## Task statement
Reproduce the following material line for line, with no alterations.

+++ Data for the task

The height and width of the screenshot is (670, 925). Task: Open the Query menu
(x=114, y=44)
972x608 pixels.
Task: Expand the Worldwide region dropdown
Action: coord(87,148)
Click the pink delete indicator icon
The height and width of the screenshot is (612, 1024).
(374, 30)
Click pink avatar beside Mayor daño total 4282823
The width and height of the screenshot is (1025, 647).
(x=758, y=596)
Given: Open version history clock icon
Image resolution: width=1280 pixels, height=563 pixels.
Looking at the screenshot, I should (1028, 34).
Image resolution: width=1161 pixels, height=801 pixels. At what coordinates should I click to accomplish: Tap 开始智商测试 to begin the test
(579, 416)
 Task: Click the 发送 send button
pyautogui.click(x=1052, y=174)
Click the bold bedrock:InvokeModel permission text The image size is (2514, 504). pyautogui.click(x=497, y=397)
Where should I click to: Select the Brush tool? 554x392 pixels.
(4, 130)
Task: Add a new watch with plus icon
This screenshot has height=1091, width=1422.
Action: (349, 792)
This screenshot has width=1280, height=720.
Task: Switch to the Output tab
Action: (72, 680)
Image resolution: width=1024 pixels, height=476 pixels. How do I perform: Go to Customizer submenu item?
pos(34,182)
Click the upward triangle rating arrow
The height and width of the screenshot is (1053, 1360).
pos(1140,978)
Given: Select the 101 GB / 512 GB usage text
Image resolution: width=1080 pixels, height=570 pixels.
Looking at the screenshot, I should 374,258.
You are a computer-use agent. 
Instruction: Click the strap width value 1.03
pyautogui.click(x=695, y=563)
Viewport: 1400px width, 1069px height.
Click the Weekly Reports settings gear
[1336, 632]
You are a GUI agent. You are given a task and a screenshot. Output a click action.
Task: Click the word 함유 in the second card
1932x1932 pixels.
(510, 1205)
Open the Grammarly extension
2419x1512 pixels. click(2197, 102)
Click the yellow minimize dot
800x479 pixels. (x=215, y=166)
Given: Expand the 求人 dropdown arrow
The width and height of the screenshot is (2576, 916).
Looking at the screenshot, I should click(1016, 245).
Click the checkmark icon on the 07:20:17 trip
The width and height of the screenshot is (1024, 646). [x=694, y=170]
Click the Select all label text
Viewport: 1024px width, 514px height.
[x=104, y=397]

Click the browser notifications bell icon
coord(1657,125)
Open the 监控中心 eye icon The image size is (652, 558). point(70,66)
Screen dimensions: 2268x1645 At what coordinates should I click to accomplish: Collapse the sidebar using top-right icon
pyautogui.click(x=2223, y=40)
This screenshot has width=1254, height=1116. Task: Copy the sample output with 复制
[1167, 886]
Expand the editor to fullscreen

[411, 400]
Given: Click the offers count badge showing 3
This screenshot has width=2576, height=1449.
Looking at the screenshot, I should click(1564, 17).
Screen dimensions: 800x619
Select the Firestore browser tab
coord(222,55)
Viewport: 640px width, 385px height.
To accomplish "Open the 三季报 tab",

++++++

## Written solution
The height and width of the screenshot is (670, 925). Task: Open the Query menu
(x=114, y=44)
972x608 pixels.
Task: Expand the Worldwide region dropdown
Action: coord(87,148)
Click the pink delete indicator icon
The height and width of the screenshot is (612, 1024).
(374, 30)
Click pink avatar beside Mayor daño total 4282823
The width and height of the screenshot is (1025, 647).
(x=758, y=596)
Given: Open version history clock icon
Image resolution: width=1280 pixels, height=563 pixels.
Looking at the screenshot, I should (1028, 34).
Image resolution: width=1161 pixels, height=801 pixels. At what coordinates should I click to accomplish: Tap 开始智商测试 to begin the test
(579, 416)
 Task: Click the 发送 send button
pyautogui.click(x=1052, y=174)
Click the bold bedrock:InvokeModel permission text The image size is (2514, 504). pyautogui.click(x=497, y=397)
Where should I click to: Select the Brush tool? 554x392 pixels.
(4, 130)
Task: Add a new watch with plus icon
This screenshot has height=1091, width=1422.
Action: (349, 792)
This screenshot has width=1280, height=720.
Task: Switch to the Output tab
Action: (72, 680)
Image resolution: width=1024 pixels, height=476 pixels. How do I perform: Go to Customizer submenu item?
pos(34,182)
Click the upward triangle rating arrow
The height and width of the screenshot is (1053, 1360).
pos(1140,978)
Given: Select the 101 GB / 512 GB usage text
Image resolution: width=1080 pixels, height=570 pixels.
Looking at the screenshot, I should 374,258.
You are a computer-use agent. 
Instruction: Click the strap width value 1.03
pyautogui.click(x=695, y=563)
Viewport: 1400px width, 1069px height.
Click the Weekly Reports settings gear
[1336, 632]
You are a GUI agent. You are given a task and a screenshot. Output a click action.
Task: Click the word 함유 in the second card
1932x1932 pixels.
(510, 1205)
Open the Grammarly extension
2419x1512 pixels. click(2197, 102)
Click the yellow minimize dot
800x479 pixels. (x=215, y=166)
Given: Expand the 求人 dropdown arrow
The width and height of the screenshot is (2576, 916).
Looking at the screenshot, I should click(1016, 245).
Click the checkmark icon on the 07:20:17 trip
The width and height of the screenshot is (1024, 646). [x=694, y=170]
Click the Select all label text
Viewport: 1024px width, 514px height.
[x=104, y=397]

Click the browser notifications bell icon
coord(1657,125)
Open the 监控中心 eye icon The image size is (652, 558). point(70,66)
Screen dimensions: 2268x1645 At what coordinates should I click to accomplish: Collapse the sidebar using top-right icon
pyautogui.click(x=2223, y=40)
This screenshot has width=1254, height=1116. Task: Copy the sample output with 复制
[1167, 886]
Expand the editor to fullscreen

[411, 400]
Given: Click the offers count badge showing 3
This screenshot has width=2576, height=1449.
Looking at the screenshot, I should click(1564, 17).
Screen dimensions: 800x619
Select the Firestore browser tab
coord(222,55)
Viewport: 640px width, 385px height.
To accomplish "Open the 三季报 tab",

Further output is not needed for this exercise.